Pernah satu kandidat menanyakan soal kejiwaan kepada saya, yang waktu itu baru dua minggu dibuka. Karena merasa bukan tugas saya, apalagi saya belum memiliki wawasan apapun tentang kejiwaan, saya meresponsnya, “Maaf, saya bukan PP. Tanyakan saja pada PP.”

Pembantu Pelatih Daerah (PPD) Pria Cabang Surabaya yang mendengar pembicaraan saya dengan si kandidat, berkomentar, “Jelaskan saja, jangan takut salah. Suatu saat nanti kamu juga akan jadi PP. Pesan saya, jangan langsung menjawab, tapi rasakan diri dulu, ikuti bimbingan jiwamu.” Setelah saya, akhirnya, menjawab pertanyaan si kandidat, barulah si PPD menambahkan.
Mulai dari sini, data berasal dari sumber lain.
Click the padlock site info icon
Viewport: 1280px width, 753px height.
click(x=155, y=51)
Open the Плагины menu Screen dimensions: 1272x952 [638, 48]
Saya rasa beliau tahu ada kekeliruan dalam penjelasan saya tetapi alih-alih mengoreksi saya, yang dapat mempermalukan saya di depan umum, beliau memuji penjelasan saya. Pengalaman semacam ini meningkatkan kepercayaan diri saya, dan terutama mengajarkan saya agar tidak terhalang kekhawatiran terhadap kesalahan dalam penyampaian.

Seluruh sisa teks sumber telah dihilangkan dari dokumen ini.